Acostumbro a decir que cuánto más fácil sea deducir lo que faltaba, más legítimo sería
que el restaurador acometiera su reintegración intentando que pase inadvertida. Sería
como decir que cuán menos relevante sea la pérdida (considerando aquí los tres
conceptos antes mencionados para el objeto dañado) más licencia tendría el restaurador
para “terminarla”, más asumible el posible error en su hipótesis. Y se debería incluir un
último aspecto, y es el tamaño, ¡que sí que importa! porque cuánto mayor sea la laguna
o más áreas afecte, menos lícito sería presuponer su aspecto.

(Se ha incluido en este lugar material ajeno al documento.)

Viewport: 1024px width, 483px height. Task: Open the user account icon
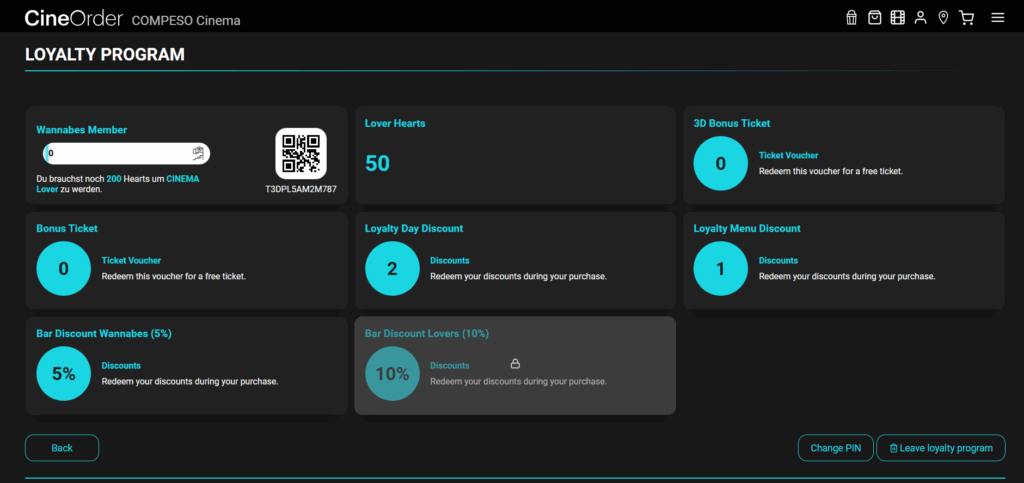coord(920,18)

La venus de Milo, por ejemplo: a ningún restaurador en sus cabales se le ocurriría
terminarle los brazos… ¿Qué hacía esta joven? ¿Quién podría tener la certeza? ¿Quién
osaría ponerse a la altura del artista para hacer una aproximación, aún y admitiendo que
se tratara de una hipótesis? O ¿qué iluminado modificaría la auténtica para darle un
nuevo punto de vista? Tiene tanto significado por ella misma, tal como es, que
“funciona” aún y amputada, nadie considera que se haya estropeado. A saber si hace dos
mil años este pedazo de mármol era un toallero, o tenía otra función (religiosa, cultural)
que sobrepasaba la “meramente” artística… El valor y el significado que le atribuimos
hoy veta cualquier intento de “arreglarla” o “mejorarla”, porque ya va sola tal como es.
Para establecer el criterio ante una intervención, recurro a una especie de tabla de
controles, como la de los ecualizadores de sonido:
Puesto que una restauración es una intervención humana y en nuestra sociedad todo se
acaba valorando con dinero, el último factor incluye cuánto cuesta la hipotética
resolución de la laguna. Midámoslo en tiempo, en recursos o en euros… al final todo es
lo mismo. Y, guste o no, el esfuerzo asumible en cada caso vendrá determinado por el
valor del objeto.
Los casos más divertidos de resolver, para mí, son los de entre medio: los tirando a
ordinarios pero con un punto de distinción. Son los que permiten echar mano pero que
no exigen el rigor (¡y el horror!) de una pieza insigne; los que demandan un tratamiento
más allá del meramente estructural, pero que no son lo suficientemente emblemáticos
para dejarme a mi como una restauradora de Milo: sin brazos.